A 1950s landmark clings to life along Route66 in Rialto, home to those souls who are trying to start over at $45 a night.


Home is a green concrete tepee on a boulevard of barred buildings and weedy lots. Rudy Rios arrived late at the Wigwam Motel--50 years after it became a novelty stopping place for families driving west to Los Angeles. He got here the way so many guests now do, through hardship, after a divorce left him homeless.

"Sometimes," Rios said, "you come out with nothing."

The Wigwam would be just another low-rent motel on Foothill Boulevard, at the Rialto and San Bernardino border, if not for its striking architecture and iconic status on historic Route 66. The 20 tepees left over from 1950 are all 30 feet tall and clustered like an Indian village. The motel's new management has repainted them--blue, red, lilac, yellow and pink--and put in fresh carpet, microwaves and small refrigerators. The air conditioners are working again.

Still, the Wigwam's decline all but blazes in neon. The pool is empty even in the summer heat, barricaded by a chain-link fence. The lawn is dead. The roadside marquee--which suggested, "Do It in a Tepee"--is broken out, and the wooden Indian below it is badly splintered.

Few cars cross the cracked asphalt on weekdays, despite room rates of $45 a night. Fridays and Saturdays get busier, partly because of nightclubs in Rialto.

Rios, a 52-year-old machinist, moved in nearly two years ago. He and his girlfriend, Jennie, pay by the week--a little less than $200. For a while, he was embarrassed by his address. But the Wigwam is no worse than a studio apartment. The grounds are quiet, no longer the domain of young children.

The tepees are roomier than they appear. He and Jennie have a queen-size bed, a small table with chairs, a full-size refrigerator and a bathroom. Blue curtains frame a tiny window covered by exterior bars. Over the bed hang a framed picture of Jesus, and--on the ceiling--a broken mirror. Every tepee has a mirror above the bed.

"For two people, it's great. This is ideal," Rios said. He has watched movies being filmed. People still drive by to snap pictures. Managers are "trying to build it back up," Rios said, "and they should, because a lot of our landmarks are being torn down."

Short exercise 1: Copy the listing below word for word, from its first line through the line with "center [115, 32].".

Raw records:
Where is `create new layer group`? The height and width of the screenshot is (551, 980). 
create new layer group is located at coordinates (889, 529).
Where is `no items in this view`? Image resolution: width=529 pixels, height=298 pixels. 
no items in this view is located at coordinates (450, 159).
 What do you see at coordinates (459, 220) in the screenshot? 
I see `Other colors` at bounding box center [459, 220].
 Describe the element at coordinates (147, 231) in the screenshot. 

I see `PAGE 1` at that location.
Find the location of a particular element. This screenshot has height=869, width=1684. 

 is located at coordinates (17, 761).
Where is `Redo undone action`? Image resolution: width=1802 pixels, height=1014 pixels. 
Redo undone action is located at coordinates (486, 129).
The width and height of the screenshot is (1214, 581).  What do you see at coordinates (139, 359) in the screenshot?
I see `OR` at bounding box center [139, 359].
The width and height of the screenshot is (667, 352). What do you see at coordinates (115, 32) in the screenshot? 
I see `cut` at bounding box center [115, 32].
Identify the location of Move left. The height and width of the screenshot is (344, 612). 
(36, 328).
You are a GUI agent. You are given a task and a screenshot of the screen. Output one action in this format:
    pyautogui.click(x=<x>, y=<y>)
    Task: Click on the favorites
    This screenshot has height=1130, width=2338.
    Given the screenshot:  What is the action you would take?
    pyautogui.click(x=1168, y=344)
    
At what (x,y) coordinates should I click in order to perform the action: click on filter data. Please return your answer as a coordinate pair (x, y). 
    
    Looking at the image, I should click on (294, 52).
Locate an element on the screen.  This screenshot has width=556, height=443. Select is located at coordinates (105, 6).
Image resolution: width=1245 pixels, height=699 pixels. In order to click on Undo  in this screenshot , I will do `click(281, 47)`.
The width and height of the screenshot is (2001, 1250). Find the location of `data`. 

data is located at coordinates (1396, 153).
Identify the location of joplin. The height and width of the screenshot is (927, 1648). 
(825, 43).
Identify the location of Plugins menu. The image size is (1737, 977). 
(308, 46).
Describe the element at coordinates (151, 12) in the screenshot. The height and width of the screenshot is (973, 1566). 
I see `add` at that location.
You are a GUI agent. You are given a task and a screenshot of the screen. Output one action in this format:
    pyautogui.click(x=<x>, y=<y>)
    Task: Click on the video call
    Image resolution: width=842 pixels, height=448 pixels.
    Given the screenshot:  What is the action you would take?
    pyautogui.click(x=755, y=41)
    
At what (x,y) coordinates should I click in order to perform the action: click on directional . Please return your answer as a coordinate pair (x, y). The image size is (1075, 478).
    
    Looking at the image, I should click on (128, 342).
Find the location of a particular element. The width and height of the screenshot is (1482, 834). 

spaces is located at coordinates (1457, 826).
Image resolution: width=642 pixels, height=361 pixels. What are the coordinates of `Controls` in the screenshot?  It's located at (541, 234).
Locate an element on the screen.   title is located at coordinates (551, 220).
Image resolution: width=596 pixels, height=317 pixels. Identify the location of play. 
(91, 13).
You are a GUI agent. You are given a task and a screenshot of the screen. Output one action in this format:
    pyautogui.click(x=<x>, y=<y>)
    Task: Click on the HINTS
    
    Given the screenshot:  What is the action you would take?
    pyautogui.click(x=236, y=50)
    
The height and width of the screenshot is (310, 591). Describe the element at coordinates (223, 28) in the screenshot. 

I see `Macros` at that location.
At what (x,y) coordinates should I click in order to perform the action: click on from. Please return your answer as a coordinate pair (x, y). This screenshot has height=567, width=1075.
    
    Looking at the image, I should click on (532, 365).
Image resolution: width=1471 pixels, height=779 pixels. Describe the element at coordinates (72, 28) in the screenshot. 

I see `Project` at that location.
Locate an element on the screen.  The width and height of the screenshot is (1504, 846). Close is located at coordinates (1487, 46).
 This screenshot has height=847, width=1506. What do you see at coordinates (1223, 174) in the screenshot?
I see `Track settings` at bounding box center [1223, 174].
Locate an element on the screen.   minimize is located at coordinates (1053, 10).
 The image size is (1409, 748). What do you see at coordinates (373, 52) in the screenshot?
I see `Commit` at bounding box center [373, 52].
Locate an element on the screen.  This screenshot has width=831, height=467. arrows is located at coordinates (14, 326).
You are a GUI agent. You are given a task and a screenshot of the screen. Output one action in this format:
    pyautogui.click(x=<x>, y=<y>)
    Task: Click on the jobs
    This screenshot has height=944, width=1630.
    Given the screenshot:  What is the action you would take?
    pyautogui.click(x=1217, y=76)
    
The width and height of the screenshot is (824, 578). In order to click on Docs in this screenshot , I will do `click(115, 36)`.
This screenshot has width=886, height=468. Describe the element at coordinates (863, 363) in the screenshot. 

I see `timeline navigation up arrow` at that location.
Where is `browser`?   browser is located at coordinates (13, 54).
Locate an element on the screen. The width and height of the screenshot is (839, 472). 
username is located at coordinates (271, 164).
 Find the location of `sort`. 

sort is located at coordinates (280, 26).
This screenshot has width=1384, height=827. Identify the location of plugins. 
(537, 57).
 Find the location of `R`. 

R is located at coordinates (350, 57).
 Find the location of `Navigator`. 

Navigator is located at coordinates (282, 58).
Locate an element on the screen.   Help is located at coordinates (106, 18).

Short exercise 2: Continue the article about the Wigwam Motel from its last sentence.

Exercise response 1:
Where is `create new layer group`? The height and width of the screenshot is (551, 980). 
create new layer group is located at coordinates (889, 529).
Where is `no items in this view`? Image resolution: width=529 pixels, height=298 pixels. 
no items in this view is located at coordinates (450, 159).
 What do you see at coordinates (459, 220) in the screenshot? 
I see `Other colors` at bounding box center [459, 220].
 Describe the element at coordinates (147, 231) in the screenshot. 

I see `PAGE 1` at that location.
Find the location of a particular element. This screenshot has height=869, width=1684. 

 is located at coordinates (17, 761).
Where is `Redo undone action`? Image resolution: width=1802 pixels, height=1014 pixels. 
Redo undone action is located at coordinates (486, 129).
The width and height of the screenshot is (1214, 581).  What do you see at coordinates (139, 359) in the screenshot?
I see `OR` at bounding box center [139, 359].
The width and height of the screenshot is (667, 352). What do you see at coordinates (115, 32) in the screenshot? 
I see `cut` at bounding box center [115, 32].

Exercise response 2:
At least two Wigwam motels are known to exist; another is in Holbrook, Ariz. A chain once extended as far east as Kentucky, where the original Wigwam was built in the 1940s, according to Jim Heimann, author of "California Crazy and Beyond: Roadside Vernacular Architecture." Buildings shaped like giant toads, dogs, windmills and the like--which proliferated more than half a century ago--are nearly gone now.

"I'm always shocked," Heimann said, "whenever these buildings manage to stay up."

Jim Conkle, executive director of the California Route 66 Preservation Foundation, noted that the famed thoroughfare from Chicago to Los Angeles gave rise to innumerable examples of outlandish design and popularized roadside neon. After crossing the Mojave Desert, families of the 1950s often spent their last night on the road at the Wigwam before motoring on toward Disneyland, Conkle said.

The pouring of the San Bernardino Freeway in the 1970s, a few miles away, drained the lifeblood from the highway. The Wigwam's owner, Chen Lung Kuo, paid $235,000 for the property in 1993. He leases it to Suresh Patel, who funded recent improvements and installed his son, Manish Patel, as manager.

Manish lives in the only tepee with a TV antenna sticking out the top. He sleeps on a blanket on the floor. His TV shares space with a lone security monitor.

Patel, who is well-liked by the long-term guests, turns away a sizable share of the prospective patrons because he doesn't want prostitution or drug abuse in the rooms. To help with refurbishment, he allows Jay Johnson, 51, to stay for free in an orange tepee near the highway in exchange for doing painting and maintenance.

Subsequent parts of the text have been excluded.